### Exercise prompt
Every line of the material below that holds the string "give" should be copied.

Segment Start: Dataset excerpts

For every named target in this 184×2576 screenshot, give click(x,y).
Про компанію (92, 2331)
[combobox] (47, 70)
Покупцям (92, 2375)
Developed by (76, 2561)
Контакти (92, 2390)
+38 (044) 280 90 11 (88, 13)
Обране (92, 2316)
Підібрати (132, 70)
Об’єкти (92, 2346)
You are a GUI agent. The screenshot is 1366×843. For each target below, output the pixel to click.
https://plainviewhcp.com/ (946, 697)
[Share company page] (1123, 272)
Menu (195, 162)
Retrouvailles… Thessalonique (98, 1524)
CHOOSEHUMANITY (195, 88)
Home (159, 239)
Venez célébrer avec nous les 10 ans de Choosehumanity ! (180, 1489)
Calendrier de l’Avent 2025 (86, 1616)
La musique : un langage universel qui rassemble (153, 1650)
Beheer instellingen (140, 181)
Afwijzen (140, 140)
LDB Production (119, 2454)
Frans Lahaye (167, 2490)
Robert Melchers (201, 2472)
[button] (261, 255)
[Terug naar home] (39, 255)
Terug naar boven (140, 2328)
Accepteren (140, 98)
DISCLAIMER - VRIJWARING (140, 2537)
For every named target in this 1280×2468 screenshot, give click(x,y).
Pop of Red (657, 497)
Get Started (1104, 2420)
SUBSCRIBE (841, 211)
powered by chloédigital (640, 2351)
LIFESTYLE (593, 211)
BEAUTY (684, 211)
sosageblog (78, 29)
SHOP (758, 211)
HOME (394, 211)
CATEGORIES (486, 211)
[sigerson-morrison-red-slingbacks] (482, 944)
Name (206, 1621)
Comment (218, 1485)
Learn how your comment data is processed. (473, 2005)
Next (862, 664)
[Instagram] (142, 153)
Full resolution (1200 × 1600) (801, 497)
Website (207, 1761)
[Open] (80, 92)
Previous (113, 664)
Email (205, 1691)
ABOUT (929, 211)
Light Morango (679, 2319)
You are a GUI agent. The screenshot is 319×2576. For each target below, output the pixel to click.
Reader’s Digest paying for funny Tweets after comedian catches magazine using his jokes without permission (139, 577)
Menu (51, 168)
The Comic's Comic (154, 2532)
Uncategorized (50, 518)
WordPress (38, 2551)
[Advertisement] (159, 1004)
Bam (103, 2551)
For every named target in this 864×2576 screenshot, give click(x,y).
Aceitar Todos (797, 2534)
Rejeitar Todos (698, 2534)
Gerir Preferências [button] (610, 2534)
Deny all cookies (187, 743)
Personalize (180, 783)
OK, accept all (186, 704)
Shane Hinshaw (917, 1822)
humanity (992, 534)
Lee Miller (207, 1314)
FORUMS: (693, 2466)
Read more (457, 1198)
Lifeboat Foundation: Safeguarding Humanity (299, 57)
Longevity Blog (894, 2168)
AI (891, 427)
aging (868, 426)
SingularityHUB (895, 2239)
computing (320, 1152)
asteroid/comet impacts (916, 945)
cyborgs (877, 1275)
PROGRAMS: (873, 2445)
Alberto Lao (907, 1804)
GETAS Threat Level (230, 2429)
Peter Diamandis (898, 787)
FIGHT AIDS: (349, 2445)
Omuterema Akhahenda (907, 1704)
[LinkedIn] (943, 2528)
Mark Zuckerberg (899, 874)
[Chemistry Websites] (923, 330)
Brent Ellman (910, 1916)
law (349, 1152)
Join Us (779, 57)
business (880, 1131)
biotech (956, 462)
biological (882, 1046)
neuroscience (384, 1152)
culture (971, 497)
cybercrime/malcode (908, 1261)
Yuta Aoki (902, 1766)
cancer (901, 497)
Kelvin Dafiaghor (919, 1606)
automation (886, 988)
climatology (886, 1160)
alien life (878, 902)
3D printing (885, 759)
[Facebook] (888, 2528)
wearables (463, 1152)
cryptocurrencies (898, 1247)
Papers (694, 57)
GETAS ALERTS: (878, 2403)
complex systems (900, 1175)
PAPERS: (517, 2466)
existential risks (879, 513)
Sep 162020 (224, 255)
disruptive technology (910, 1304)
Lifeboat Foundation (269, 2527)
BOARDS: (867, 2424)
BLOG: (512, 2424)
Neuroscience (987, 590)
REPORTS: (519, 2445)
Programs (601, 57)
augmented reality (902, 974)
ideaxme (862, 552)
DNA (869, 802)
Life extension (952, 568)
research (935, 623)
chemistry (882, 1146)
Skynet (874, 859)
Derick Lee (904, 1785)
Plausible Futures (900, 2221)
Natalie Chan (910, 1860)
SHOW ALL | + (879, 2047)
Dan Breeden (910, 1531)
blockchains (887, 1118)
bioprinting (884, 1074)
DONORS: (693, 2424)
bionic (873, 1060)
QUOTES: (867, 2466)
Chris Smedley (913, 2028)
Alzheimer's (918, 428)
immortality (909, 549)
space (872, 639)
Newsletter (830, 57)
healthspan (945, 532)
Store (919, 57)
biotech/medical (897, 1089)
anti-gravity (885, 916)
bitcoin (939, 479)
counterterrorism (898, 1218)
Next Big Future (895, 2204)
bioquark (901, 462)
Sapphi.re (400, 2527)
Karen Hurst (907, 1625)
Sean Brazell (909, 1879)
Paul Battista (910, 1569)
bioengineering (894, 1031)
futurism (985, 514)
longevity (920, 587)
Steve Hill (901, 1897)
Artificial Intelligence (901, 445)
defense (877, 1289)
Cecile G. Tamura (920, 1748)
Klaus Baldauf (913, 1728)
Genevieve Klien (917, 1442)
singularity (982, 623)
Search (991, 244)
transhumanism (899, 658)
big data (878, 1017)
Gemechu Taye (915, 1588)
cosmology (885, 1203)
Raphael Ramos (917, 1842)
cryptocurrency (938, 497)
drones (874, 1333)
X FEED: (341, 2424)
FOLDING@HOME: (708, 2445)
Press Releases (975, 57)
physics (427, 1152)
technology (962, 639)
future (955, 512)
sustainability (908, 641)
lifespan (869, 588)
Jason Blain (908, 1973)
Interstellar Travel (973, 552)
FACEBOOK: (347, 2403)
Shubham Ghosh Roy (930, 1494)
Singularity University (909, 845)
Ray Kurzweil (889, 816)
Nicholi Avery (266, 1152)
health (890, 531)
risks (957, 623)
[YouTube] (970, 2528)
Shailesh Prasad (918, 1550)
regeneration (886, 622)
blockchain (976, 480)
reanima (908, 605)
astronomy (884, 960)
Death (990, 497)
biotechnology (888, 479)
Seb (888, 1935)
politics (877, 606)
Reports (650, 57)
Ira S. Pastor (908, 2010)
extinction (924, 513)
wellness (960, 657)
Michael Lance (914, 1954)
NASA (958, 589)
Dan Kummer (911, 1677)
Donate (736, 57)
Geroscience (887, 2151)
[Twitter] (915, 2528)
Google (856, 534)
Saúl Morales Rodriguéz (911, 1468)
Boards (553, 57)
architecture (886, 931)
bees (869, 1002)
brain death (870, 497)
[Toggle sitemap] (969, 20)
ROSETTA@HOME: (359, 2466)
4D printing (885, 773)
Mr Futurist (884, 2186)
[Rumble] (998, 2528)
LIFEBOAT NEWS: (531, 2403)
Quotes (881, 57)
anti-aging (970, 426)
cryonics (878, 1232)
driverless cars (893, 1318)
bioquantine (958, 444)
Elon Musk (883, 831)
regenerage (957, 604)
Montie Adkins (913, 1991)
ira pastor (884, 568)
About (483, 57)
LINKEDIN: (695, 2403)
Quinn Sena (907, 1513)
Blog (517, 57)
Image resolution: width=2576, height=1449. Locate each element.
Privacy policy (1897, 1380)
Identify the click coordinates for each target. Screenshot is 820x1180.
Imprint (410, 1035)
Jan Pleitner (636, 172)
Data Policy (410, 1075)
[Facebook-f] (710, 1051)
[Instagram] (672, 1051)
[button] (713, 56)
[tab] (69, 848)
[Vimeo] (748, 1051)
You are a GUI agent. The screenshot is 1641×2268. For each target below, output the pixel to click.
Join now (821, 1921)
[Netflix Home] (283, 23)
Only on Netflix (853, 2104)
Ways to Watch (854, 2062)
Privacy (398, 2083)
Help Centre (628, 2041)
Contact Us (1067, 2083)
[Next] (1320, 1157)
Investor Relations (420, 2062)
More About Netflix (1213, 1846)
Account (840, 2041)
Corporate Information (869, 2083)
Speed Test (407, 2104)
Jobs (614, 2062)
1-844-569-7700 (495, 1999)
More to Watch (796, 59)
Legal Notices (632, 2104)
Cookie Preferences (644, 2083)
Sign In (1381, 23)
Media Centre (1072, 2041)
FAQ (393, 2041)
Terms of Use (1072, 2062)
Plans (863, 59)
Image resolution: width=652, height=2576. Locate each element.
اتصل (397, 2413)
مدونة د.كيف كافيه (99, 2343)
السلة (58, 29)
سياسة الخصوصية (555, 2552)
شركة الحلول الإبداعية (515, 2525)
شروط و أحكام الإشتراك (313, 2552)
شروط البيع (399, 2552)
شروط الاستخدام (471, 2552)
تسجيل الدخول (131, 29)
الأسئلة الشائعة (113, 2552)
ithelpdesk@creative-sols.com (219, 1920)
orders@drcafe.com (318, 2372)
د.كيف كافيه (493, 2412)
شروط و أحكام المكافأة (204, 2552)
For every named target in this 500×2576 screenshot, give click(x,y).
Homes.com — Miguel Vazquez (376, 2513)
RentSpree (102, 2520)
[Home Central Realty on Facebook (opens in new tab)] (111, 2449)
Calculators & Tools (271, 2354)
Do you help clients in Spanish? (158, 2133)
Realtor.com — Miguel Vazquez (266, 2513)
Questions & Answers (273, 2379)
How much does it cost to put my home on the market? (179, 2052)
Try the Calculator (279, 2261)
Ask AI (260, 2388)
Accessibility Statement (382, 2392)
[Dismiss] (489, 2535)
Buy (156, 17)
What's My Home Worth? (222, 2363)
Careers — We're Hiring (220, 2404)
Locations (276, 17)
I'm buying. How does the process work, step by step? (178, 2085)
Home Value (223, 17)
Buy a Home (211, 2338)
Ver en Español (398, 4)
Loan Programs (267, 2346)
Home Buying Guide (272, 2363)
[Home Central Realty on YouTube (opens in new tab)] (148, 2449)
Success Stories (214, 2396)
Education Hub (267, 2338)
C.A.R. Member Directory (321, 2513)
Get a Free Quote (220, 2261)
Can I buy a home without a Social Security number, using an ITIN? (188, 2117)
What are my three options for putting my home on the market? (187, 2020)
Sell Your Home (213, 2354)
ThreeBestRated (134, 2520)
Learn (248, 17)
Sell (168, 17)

Segment End: Dataset excerpts

### Answer to this problem
For every named target in this 184×2576 screenshot, give click(x,y).
For every named target in this 1280×2468 screenshot, give click(x,y).
For every named target in this 864×2576 screenshot, give click(x,y).
For every named target in this 500×2576 screenshot, give click(x,y).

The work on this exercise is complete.